+++ Task material

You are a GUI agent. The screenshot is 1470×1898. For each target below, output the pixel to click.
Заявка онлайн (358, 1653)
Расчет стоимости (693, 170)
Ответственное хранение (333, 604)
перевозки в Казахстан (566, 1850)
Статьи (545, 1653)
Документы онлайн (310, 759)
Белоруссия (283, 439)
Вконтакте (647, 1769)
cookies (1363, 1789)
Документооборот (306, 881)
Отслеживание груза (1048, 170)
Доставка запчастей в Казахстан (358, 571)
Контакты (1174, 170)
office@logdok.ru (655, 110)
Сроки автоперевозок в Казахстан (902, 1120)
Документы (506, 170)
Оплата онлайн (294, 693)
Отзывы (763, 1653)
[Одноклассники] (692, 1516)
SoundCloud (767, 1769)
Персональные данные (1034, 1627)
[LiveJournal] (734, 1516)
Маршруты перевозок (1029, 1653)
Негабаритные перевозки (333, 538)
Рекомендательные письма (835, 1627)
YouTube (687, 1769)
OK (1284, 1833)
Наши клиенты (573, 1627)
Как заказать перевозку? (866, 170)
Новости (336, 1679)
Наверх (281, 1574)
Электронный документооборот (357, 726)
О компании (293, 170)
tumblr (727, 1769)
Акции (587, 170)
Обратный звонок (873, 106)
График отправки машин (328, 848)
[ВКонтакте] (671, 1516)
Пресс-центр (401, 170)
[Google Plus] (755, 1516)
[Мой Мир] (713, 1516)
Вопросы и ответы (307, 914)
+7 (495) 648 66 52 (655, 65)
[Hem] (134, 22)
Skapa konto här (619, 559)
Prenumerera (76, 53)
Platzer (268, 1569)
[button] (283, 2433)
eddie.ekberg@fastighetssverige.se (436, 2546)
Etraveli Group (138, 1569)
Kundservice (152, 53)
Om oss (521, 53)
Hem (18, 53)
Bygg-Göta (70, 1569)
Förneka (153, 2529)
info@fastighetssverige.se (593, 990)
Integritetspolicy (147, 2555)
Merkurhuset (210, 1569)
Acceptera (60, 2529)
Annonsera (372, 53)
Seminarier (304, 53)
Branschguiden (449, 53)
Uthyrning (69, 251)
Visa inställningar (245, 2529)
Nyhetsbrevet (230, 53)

++++++

#### Task item
Repeat, word for word, all the lines above.

#### Solution to this problem
You are a GUI agent. The screenshot is 1470×1898. For each target below, output the pixel to click.
Заявка онлайн (358, 1653)
Расчет стоимости (693, 170)
Ответственное хранение (333, 604)
перевозки в Казахстан (566, 1850)
Статьи (545, 1653)
Документы онлайн (310, 759)
Белоруссия (283, 439)
Вконтакте (647, 1769)
cookies (1363, 1789)
Документооборот (306, 881)
Отслеживание груза (1048, 170)
Доставка запчастей в Казахстан (358, 571)
Контакты (1174, 170)
office@logdok.ru (655, 110)
Сроки автоперевозок в Казахстан (902, 1120)
Документы (506, 170)
Оплата онлайн (294, 693)
Отзывы (763, 1653)
[Одноклассники] (692, 1516)
SoundCloud (767, 1769)
Персональные данные (1034, 1627)
[LiveJournal] (734, 1516)
Маршруты перевозок (1029, 1653)
Негабаритные перевозки (333, 538)
Рекомендательные письма (835, 1627)
YouTube (687, 1769)
OK (1284, 1833)
Наши клиенты (573, 1627)
Как заказать перевозку? (866, 170)
Новости (336, 1679)
Наверх (281, 1574)
Электронный документооборот (357, 726)
О компании (293, 170)
tumblr (727, 1769)
Акции (587, 170)
Обратный звонок (873, 106)
График отправки машин (328, 848)
[ВКонтакте] (671, 1516)
Пресс-центр (401, 170)
[Google Plus] (755, 1516)
[Мой Мир] (713, 1516)
Вопросы и ответы (307, 914)
+7 (495) 648 66 52 (655, 65)
[Hem] (134, 22)
Skapa konto här (619, 559)
Prenumerera (76, 53)
Platzer (268, 1569)
[button] (283, 2433)
eddie.ekberg@fastighetssverige.se (436, 2546)
Etraveli Group (138, 1569)
Kundservice (152, 53)
Om oss (521, 53)
Hem (18, 53)
Bygg-Göta (70, 1569)
Förneka (153, 2529)
info@fastighetssverige.se (593, 990)
Integritetspolicy (147, 2555)
Merkurhuset (210, 1569)
Acceptera (60, 2529)
Annonsera (372, 53)
Seminarier (304, 53)
Branschguiden (449, 53)
Uthyrning (69, 251)
Visa inställningar (245, 2529)
Nyhetsbrevet (230, 53)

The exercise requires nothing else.